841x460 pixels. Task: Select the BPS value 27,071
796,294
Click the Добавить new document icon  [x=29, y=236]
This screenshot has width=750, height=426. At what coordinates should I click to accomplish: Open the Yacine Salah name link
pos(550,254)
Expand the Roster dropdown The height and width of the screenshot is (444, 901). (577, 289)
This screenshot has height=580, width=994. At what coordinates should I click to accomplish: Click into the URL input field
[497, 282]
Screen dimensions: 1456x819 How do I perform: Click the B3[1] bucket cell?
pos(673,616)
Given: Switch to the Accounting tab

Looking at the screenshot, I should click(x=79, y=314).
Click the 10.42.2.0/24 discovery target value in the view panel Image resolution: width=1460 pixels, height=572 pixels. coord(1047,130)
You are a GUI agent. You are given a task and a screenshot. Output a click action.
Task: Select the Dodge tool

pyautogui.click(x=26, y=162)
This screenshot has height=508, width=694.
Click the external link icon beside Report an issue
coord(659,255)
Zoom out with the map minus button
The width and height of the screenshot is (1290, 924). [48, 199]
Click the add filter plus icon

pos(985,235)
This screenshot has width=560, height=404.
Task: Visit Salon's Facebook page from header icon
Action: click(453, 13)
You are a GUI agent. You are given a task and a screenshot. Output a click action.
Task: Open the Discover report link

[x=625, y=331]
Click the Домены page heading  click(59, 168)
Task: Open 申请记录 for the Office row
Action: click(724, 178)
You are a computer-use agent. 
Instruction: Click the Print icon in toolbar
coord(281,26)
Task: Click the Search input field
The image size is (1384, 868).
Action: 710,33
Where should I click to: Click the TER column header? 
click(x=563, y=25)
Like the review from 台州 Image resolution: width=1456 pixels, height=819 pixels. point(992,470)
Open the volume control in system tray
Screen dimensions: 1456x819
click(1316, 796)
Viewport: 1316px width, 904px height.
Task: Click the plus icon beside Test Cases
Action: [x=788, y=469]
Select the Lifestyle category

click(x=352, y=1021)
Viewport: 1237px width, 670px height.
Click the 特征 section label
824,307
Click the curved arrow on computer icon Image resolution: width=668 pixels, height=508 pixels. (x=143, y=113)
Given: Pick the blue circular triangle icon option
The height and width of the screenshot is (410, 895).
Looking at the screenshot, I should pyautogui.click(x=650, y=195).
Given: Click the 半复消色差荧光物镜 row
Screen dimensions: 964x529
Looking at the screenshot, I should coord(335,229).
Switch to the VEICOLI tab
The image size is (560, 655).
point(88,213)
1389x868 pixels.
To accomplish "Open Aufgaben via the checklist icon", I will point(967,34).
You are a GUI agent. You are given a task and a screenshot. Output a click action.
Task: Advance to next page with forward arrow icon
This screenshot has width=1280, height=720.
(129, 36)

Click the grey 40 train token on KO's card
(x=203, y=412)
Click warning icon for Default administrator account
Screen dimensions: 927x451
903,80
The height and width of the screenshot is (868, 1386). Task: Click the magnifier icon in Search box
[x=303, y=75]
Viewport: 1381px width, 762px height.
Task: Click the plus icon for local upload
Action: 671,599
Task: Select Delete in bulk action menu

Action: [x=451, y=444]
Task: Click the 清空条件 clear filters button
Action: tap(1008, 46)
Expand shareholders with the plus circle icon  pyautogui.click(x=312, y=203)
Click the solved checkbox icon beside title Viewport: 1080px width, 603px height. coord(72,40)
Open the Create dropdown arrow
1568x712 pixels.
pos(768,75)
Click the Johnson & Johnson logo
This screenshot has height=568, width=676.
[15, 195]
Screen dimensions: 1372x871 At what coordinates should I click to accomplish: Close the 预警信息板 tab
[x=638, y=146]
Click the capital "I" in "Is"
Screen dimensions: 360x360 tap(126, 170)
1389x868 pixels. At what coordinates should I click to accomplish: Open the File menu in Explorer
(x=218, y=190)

- _EXERCISE BRIEF_
Could you reproduce the lines above with "Print icon" replaced by "Printer icon" and everything else left unchanged?

- _EXPECTED ANSWER_
841x460 pixels. Task: Select the BPS value 27,071
796,294
Click the Добавить new document icon  [x=29, y=236]
This screenshot has width=750, height=426. At what coordinates should I click to accomplish: Open the Yacine Salah name link
pos(550,254)
Expand the Roster dropdown The height and width of the screenshot is (444, 901). (577, 289)
This screenshot has height=580, width=994. At what coordinates should I click to accomplish: Click into the URL input field
[497, 282]
Screen dimensions: 1456x819 How do I perform: Click the B3[1] bucket cell?
pos(673,616)
Given: Switch to the Accounting tab

Looking at the screenshot, I should click(x=79, y=314).
Click the 10.42.2.0/24 discovery target value in the view panel Image resolution: width=1460 pixels, height=572 pixels. coord(1047,130)
You are a GUI agent. You are given a task and a screenshot. Output a click action.
Task: Select the Dodge tool

pyautogui.click(x=26, y=162)
This screenshot has height=508, width=694.
Click the external link icon beside Report an issue
coord(659,255)
Zoom out with the map minus button
The width and height of the screenshot is (1290, 924). [48, 199]
Click the add filter plus icon

pos(985,235)
This screenshot has width=560, height=404.
Task: Visit Salon's Facebook page from header icon
Action: click(453, 13)
You are a GUI agent. You are given a task and a screenshot. Output a click action.
Task: Open the Discover report link

[x=625, y=331]
Click the Домены page heading  click(59, 168)
Task: Open 申请记录 for the Office row
Action: click(724, 178)
You are a computer-use agent. 
Instruction: Click the Printer icon in toolbar
coord(281,26)
Task: Click the Search input field
The image size is (1384, 868).
Action: 710,33
Where should I click to: Click the TER column header? 
click(x=563, y=25)
Like the review from 台州 Image resolution: width=1456 pixels, height=819 pixels. point(992,470)
Open the volume control in system tray
Screen dimensions: 1456x819
click(1316, 796)
Viewport: 1316px width, 904px height.
Task: Click the plus icon beside Test Cases
Action: [x=788, y=469]
Select the Lifestyle category

click(x=352, y=1021)
Viewport: 1237px width, 670px height.
Click the 特征 section label
824,307
Click the curved arrow on computer icon Image resolution: width=668 pixels, height=508 pixels. (x=143, y=113)
Given: Pick the blue circular triangle icon option
The height and width of the screenshot is (410, 895).
Looking at the screenshot, I should pyautogui.click(x=650, y=195).
Given: Click the 半复消色差荧光物镜 row
Screen dimensions: 964x529
Looking at the screenshot, I should coord(335,229).
Switch to the VEICOLI tab
The image size is (560, 655).
point(88,213)
1389x868 pixels.
To accomplish "Open Aufgaben via the checklist icon", I will point(967,34).
You are a GUI agent. You are given a task and a screenshot. Output a click action.
Task: Advance to next page with forward arrow icon
This screenshot has width=1280, height=720.
(129, 36)

Click the grey 40 train token on KO's card
(x=203, y=412)
Click warning icon for Default administrator account
Screen dimensions: 927x451
903,80
The height and width of the screenshot is (868, 1386). Task: Click the magnifier icon in Search box
[x=303, y=75]
Viewport: 1381px width, 762px height.
Task: Click the plus icon for local upload
Action: 671,599
Task: Select Delete in bulk action menu

Action: [x=451, y=444]
Task: Click the 清空条件 clear filters button
Action: tap(1008, 46)
Expand shareholders with the plus circle icon  pyautogui.click(x=312, y=203)
Click the solved checkbox icon beside title Viewport: 1080px width, 603px height. coord(72,40)
Open the Create dropdown arrow
1568x712 pixels.
pos(768,75)
Click the Johnson & Johnson logo
This screenshot has height=568, width=676.
[15, 195]
Screen dimensions: 1372x871 At what coordinates should I click to accomplish: Close the 预警信息板 tab
[x=638, y=146]
Click the capital "I" in "Is"
Screen dimensions: 360x360 tap(126, 170)
1389x868 pixels. At what coordinates should I click to accomplish: Open the File menu in Explorer
(x=218, y=190)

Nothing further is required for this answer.